Putting all this together, your server setup code will look something like this:

import cats.data.Kleisli
import natchez.Span

object TracingServer extends IOApp {

  implicit val service: MyService[Kleisli[IO, Span[IO], *]] =
    new MyAmazingService[Kleisli[IO, Span[IO], *]]

  def run(args: List[String]): IO[ExitCode] =
    entryPoint[IO].use { ep =>
      for {
        serviceDef <- MyService.bindTracingService[IO](ep)
        server     <- GrpcServer.default[IO](8080, List(AddService(serviceDef)))
        _          <- GrpcServer.server[IO](server)
      } yield ExitCode.Success
    }

}

Tracing your service code

If you wish, you can make use of the Natchez Trace typeclass to create child spans:

import natchez.Trace
import cats.Monad
import cats.syntax.all._

class MyTracingService[F[_]: Monad: Trace] extends MyService[F] {

  def SayHello(req: HelloRequest): F[HelloResponse] =
    for {
      _ <- Trace[F].span("look stuff up in the database"){ Monad[F].unit }
      _ <- Trace[F].span("do some stuff with Redis"){ Monad[F].unit }
      _ <- Trace[F].span("make an HTTP call"){ Monad[F].unit }
    } yield HelloResponse(s"Hi, ${req.name}!")

}

Client side

Ordinarily, if you were not using tracing, you would create a cats-effect Resource of an RPC client using the macro-generated MyService.client method:

import higherkindness.mu.rpc.{ChannelFor, ChannelForAddress}

object OrdinaryClientApp extends IOApp {

  val channelFor: ChannelFor = ChannelForAddress("localhost", 8080)

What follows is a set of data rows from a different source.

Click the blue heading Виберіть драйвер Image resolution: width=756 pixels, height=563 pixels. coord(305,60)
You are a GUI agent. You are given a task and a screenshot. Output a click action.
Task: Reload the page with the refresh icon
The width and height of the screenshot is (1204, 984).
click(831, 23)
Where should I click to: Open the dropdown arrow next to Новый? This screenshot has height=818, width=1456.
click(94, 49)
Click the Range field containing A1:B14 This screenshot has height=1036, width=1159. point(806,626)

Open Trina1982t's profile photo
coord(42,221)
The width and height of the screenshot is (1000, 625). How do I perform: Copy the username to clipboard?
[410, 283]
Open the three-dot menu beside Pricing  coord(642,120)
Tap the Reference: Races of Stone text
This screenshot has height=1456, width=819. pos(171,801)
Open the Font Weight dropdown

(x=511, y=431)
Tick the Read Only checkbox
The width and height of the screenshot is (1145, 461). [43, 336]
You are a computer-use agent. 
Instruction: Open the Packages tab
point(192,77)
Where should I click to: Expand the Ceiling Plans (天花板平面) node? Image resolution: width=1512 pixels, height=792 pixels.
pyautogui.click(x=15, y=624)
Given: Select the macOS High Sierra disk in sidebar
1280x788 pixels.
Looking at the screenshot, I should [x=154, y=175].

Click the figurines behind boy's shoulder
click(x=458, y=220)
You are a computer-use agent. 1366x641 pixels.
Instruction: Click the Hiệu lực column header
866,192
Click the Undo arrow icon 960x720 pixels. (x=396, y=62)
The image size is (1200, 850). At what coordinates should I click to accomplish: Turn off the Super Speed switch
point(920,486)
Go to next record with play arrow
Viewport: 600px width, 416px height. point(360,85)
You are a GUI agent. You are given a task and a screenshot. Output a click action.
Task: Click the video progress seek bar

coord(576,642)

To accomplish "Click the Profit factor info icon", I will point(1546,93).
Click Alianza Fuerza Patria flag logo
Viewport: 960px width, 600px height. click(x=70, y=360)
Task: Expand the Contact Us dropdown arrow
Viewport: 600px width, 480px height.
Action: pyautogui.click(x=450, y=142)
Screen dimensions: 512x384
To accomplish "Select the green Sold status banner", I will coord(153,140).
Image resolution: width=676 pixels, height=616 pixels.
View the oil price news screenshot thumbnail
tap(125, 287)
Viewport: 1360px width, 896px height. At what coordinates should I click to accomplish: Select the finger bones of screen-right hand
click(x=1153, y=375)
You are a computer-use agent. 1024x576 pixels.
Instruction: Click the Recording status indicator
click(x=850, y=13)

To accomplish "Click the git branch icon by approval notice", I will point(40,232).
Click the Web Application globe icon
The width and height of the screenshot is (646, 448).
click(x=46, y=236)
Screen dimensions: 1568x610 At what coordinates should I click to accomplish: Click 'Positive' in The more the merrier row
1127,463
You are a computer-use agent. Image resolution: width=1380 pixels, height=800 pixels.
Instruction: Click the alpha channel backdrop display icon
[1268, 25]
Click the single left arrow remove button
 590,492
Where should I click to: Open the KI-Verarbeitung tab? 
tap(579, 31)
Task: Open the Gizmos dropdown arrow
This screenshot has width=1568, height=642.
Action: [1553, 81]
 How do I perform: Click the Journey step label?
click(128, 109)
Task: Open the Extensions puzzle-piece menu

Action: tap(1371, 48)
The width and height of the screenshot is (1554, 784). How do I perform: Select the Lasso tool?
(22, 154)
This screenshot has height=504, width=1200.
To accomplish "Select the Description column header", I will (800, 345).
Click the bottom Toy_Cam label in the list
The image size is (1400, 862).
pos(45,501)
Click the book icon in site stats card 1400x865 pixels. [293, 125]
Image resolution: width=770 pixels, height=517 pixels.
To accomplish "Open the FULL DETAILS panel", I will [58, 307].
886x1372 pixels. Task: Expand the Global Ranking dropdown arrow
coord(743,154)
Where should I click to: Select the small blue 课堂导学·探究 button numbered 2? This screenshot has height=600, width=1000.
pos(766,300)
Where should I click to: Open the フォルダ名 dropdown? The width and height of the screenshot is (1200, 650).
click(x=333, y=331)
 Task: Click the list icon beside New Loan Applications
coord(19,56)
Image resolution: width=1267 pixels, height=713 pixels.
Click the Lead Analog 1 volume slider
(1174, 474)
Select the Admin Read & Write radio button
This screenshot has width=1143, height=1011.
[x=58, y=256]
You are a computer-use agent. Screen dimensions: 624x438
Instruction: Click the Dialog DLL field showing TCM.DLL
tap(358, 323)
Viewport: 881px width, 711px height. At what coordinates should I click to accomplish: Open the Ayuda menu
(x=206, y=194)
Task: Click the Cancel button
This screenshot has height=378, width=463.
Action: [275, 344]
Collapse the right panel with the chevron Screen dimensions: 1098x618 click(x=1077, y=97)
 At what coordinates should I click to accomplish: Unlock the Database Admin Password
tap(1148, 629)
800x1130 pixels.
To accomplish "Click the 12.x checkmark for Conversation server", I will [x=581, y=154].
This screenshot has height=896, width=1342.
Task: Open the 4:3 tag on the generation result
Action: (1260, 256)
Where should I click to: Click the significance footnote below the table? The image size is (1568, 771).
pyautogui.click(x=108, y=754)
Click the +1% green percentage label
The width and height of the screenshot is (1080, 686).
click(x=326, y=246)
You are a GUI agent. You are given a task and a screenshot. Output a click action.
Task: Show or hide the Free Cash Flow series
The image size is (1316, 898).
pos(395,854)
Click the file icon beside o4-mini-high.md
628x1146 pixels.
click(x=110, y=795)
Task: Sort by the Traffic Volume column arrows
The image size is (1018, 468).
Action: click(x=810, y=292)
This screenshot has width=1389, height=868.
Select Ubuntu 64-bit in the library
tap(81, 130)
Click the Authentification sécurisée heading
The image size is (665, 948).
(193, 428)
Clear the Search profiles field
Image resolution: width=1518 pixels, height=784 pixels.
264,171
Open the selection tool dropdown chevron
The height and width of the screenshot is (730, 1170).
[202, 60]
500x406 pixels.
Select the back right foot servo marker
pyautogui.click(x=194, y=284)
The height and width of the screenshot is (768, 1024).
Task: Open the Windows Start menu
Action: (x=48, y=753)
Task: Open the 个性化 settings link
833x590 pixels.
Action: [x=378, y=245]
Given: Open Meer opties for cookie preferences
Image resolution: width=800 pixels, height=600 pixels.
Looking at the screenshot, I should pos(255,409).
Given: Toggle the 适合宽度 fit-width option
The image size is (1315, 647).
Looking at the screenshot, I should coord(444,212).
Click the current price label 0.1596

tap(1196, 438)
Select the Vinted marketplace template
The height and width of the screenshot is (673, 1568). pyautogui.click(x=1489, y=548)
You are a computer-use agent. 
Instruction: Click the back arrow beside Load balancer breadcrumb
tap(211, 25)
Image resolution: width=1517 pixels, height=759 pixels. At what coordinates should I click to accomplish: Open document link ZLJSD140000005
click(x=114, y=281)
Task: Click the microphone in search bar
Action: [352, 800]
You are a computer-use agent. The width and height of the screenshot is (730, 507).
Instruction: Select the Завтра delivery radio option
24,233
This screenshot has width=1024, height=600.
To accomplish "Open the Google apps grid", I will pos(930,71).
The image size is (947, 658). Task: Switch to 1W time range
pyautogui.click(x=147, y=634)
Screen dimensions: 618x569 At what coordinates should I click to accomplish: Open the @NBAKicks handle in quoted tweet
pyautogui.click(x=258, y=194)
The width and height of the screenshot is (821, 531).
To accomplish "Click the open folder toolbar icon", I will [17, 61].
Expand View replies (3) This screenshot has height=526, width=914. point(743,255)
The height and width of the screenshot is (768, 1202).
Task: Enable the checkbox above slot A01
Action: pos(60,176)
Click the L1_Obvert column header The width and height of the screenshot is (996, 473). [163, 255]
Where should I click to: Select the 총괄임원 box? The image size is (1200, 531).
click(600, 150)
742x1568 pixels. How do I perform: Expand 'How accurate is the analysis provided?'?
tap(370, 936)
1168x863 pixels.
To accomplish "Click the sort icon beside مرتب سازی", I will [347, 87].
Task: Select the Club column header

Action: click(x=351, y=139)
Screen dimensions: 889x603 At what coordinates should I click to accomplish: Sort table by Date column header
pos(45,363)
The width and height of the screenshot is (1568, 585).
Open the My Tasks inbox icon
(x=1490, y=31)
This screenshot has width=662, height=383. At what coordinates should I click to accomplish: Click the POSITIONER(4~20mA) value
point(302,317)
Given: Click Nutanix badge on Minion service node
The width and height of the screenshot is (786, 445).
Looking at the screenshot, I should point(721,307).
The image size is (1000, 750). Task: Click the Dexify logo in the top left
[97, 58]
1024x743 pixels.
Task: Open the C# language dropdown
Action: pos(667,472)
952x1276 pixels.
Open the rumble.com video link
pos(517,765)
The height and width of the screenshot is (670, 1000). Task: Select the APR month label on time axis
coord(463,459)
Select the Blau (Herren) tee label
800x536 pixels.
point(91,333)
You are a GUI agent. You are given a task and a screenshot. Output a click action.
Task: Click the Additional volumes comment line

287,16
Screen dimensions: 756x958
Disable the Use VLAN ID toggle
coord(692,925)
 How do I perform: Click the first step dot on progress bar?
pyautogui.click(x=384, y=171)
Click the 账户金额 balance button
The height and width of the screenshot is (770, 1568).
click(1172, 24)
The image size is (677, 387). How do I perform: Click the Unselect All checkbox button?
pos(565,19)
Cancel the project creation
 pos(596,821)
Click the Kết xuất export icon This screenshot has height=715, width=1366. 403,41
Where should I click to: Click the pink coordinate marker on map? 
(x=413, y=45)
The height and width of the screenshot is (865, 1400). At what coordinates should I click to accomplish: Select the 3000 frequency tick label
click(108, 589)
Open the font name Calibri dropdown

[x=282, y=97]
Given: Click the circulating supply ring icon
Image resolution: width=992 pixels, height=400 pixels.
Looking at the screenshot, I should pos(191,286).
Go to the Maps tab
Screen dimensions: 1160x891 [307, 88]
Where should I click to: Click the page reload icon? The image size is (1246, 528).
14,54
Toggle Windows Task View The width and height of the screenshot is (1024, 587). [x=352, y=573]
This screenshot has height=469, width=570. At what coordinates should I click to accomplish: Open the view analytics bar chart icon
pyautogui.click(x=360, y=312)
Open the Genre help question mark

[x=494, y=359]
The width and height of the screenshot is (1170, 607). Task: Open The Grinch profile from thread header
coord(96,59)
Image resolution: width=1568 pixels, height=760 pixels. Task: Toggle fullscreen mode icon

  val clientRes: Resource[IO, MyService[IO]] =
    MyService.client[IO](channelFor)

  def run(args: List[String]): IO[ExitCode] =
    clientRes.use { client =>
      for {
        resp <- client.SayHello(HelloRequest("Chris"))
        _    <- IO(println(s"Response: $resp"))
      } yield (ExitCode.Success)
    }
}

To obtain a tracing client, use MyService.tracingClient instead of MyService.client.

This returns a MyService[Kleisli[F, Span[F], *]], i.e. a client which takes the current span as input and returns a response inside the F effect.

For example:

object TracingClientApp extends IOApp {

  val channelFor: ChannelFor = ChannelForAddress("localhost", 8080)

  val clientRes: Resource[IO, MyService[Kleisli[IO, Span[IO], *]]] =
    MyService.tracingClient[IO](channelFor)

  def run(args: List[String]): IO[ExitCode] =
    entryPoint[IO].use { ep =>
      ep.root("this is the root span").use { currentSpan =>
        clientRes.use { client =>
          val kleisli = client.SayHello(HelloRequest("Chris"))
          for {
            resp <- kleisli.run(currentSpan)
            _    <- IO(println(s"Response: $resp"))
          } yield (ExitCode.Success)
        }
      }
    }

}

Working example

To see a full working example of distributed tracing across multiple Mu services, take a look at this repo: cb372/mu-tracing-example.

The README explains how to run the example and inspect the resulting traces.